How do we teach vocabulary?
In order to introduce and teach vocabulary systematically and consistently across the school new vocabulary is introduced using the Word Aware STAR Approach.
Staff select vocabulary which relates to the topics and texts that learners are studying.
A new word is introduced during each Word Aware session which takes place at least once per week in each class.

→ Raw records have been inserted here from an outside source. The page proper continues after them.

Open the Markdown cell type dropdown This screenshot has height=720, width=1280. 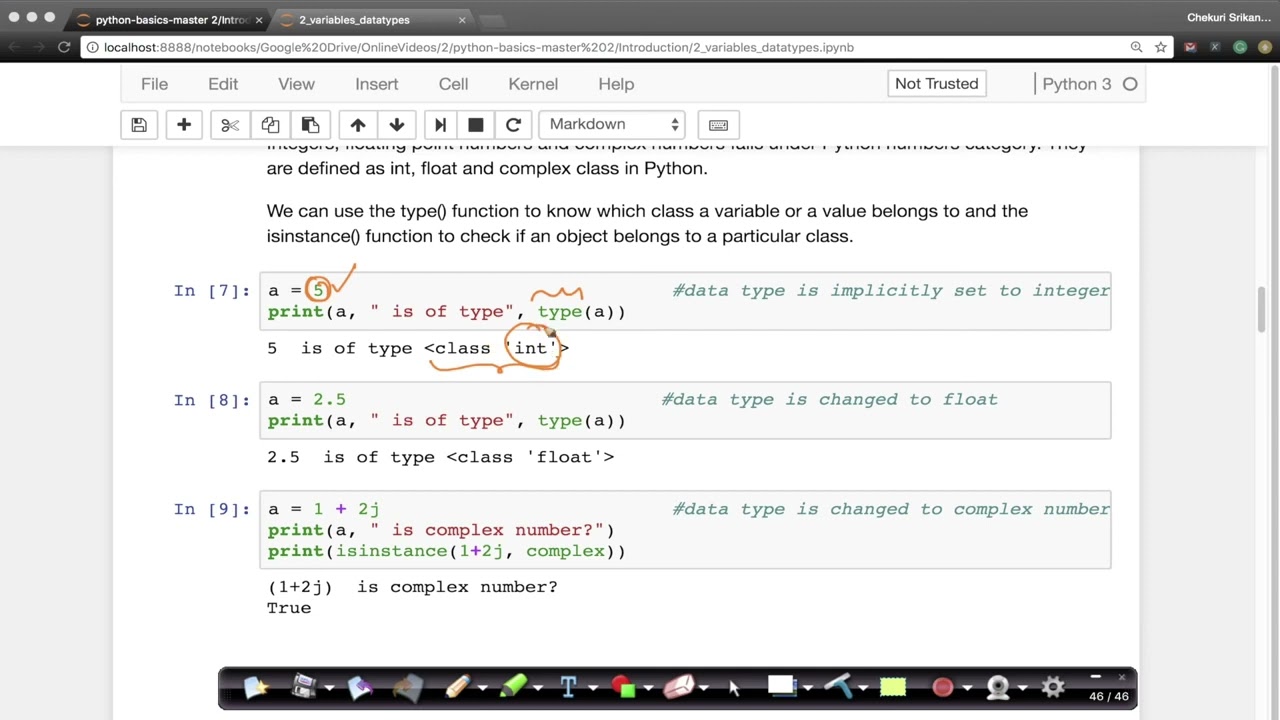(613, 124)
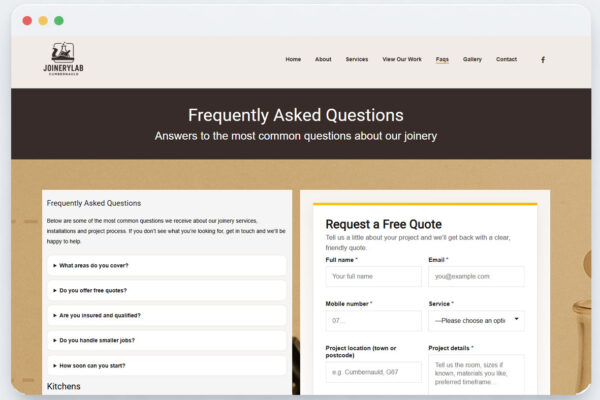Open the About menu item
The height and width of the screenshot is (400, 600).
click(323, 59)
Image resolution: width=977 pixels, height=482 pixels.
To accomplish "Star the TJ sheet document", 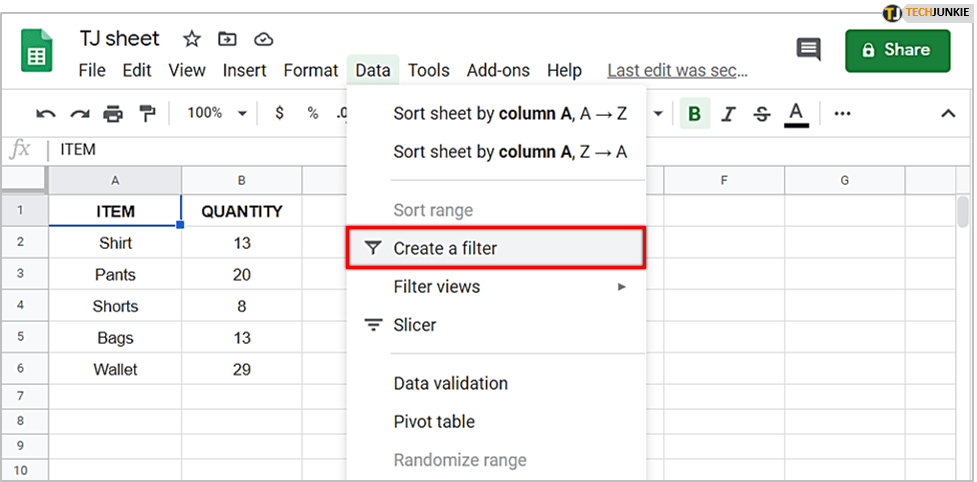I will click(191, 40).
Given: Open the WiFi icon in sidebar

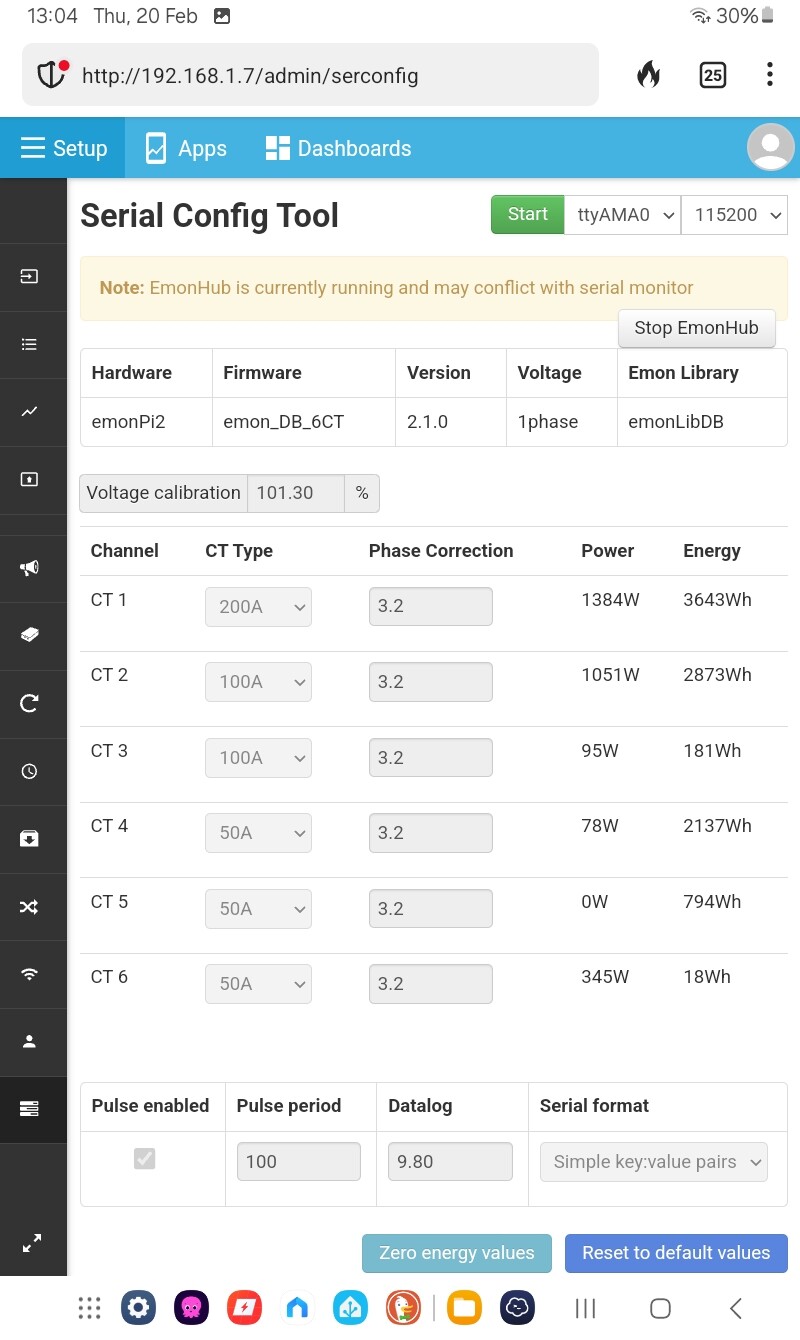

Sessions in EYFS are based on the Concept Cats Word Aware Approach and in KS1 and KS2 words are introduced alongside the Word Wizard Maps.
Learners have opportunities to revisit and embed their understanding and use of the vocabulary taught through cross-curricular lessons and hands on experiences some of which are delivered through continuous provision in the classrooms.
Staff will play games with the children at various points throughout the week to ask them to recall their understanding of the words taught including phonological cues and word association etc.
Vocabulary is selected which relates to the topics and texts that learners are studying and which learners are likely to encounter during the term. Some concept words are included where appropriate. The words are categorised as follows:
Anchor words are typically common words which learners should already know and be able to use in context.
These are words which we will explicitly teach in Word Aware sessions. They relate to the topic being taught but can be used in other contexts too.
These are more complex, topic-specific words which learners are unlikely to come across in other situations and which most adults may have very basic/ rudimentary understanding of.
In EYFS, one Goldilocks ‘concept’ word is taught in each session. There are three sessions per week during carpet time and learners sing a song or do the Word Aware Rap. During the day, they also have a story which contains the word or is about the word to reinforce it. Learners also have opportunities to use the word and embed their understanding of it via continuous provision.
Concept words are taught using the Word Wizard map but in addition, staff provide additional hands-on practical experiences to ensure learners have a clearer understanding of the concept in hands.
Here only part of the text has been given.